Matthew Bohlsen | September 05, 2019

  • Indonesia has declared that they will ban nickel ore exports as of January 1st, 2020 (previously scheduled for 2022).
  • On Monday, September 2, 2019, Indonesia’s Energy and Mineral Resources Ministry confirmed plans to move the ban up and place it ahead of schedule. Indonesia currently accounts for about 27-28% of global nickel ore supply.
  • Nickel prices surged higher on the news.

Nickel’s price surge – up over 50% in the past 3 months, up 10% in the last week

Indonesia’s Coal and Minerals Director General Bambang Gatot Ariyono stated: “The government decided, after weighing all the pros and cons, that we want to expedite smelter building. So we took the initiative to stop exports of nickel ores of all quality.”

Indonesia will soon have 36 smelters, and if exports were to continue there would have been only enough reserves for seven to eight years. These smelters can process low-grade nickel ores and they can be used for batteries to help Indonesia meet its electric-vehicle goals. Bambang continued: “We already exported 38 million tons up until July this year. At this rate, we would need to think about our reserves especially if we keep issuing exports permits.”

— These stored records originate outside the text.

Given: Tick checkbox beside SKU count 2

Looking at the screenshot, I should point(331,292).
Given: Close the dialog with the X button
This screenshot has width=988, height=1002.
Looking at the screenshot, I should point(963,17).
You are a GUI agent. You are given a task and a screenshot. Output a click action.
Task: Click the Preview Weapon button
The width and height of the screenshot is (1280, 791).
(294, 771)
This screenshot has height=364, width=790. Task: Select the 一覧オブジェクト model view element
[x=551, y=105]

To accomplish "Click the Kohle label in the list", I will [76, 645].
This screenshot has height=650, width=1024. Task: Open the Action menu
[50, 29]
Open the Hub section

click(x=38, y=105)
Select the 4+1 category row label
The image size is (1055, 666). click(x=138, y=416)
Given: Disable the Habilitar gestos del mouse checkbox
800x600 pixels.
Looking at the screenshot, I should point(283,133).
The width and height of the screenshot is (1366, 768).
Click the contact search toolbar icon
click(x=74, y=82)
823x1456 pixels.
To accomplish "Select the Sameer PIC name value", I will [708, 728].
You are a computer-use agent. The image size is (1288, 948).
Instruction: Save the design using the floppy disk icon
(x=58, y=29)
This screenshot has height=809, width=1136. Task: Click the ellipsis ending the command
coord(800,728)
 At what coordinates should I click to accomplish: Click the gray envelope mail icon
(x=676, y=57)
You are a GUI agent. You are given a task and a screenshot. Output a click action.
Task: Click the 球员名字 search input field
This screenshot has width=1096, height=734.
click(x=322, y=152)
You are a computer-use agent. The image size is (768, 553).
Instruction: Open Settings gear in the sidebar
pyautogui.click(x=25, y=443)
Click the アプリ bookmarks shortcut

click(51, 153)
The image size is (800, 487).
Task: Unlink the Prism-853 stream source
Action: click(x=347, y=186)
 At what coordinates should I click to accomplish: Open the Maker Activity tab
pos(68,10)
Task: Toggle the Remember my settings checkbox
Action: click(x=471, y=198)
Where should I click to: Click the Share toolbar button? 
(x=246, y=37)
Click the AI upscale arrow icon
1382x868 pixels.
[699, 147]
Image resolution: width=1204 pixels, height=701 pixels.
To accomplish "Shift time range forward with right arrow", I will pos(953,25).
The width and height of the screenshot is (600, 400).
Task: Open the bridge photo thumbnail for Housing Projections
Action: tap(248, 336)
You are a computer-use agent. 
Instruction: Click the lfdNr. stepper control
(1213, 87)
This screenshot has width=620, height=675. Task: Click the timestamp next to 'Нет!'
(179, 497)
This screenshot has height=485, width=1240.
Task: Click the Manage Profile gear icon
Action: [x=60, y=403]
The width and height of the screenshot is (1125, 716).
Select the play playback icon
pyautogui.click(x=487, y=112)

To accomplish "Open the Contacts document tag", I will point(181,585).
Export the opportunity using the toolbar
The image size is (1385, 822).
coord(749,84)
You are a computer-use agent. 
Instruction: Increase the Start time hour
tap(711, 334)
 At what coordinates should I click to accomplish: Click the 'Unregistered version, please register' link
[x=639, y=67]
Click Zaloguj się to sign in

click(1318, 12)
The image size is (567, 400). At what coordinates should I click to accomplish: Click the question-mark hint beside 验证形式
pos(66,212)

Put simply, Indonesia has long wanted to encourage investments within Indonesia that can value-add to their nickel ore. The end game would be for Indonesia to be able to produce their own finished nickel, stainless steel, and lithium-ion batteries (NMC batteries require plenty of nickel).

Nickel supply by country

Other sources of nickel supply

The Philippines has maintained its position as a top nickel ore producer and exporter for approximately a decade. Even though Indonesian ore was generally of a higher grade than ore from the Philippines, nickel miners in the Philippines will try to boost ore production next year when the Indonesia export ban kicks in. The Philippines has 29 nickel mines and two nickel processing plants. However strict environmental law changes in the Philippines in recent years have reduced their nickel supply. Also, it is said that many Chinese buyers prefer higher-grade ores from Indonesia. Current Philippine nickel ore production has dropped to about 340,000 tonnes in 2018, due to the closure of 23 mines as the government seeks to curb environmental damage from mines in the Philippines.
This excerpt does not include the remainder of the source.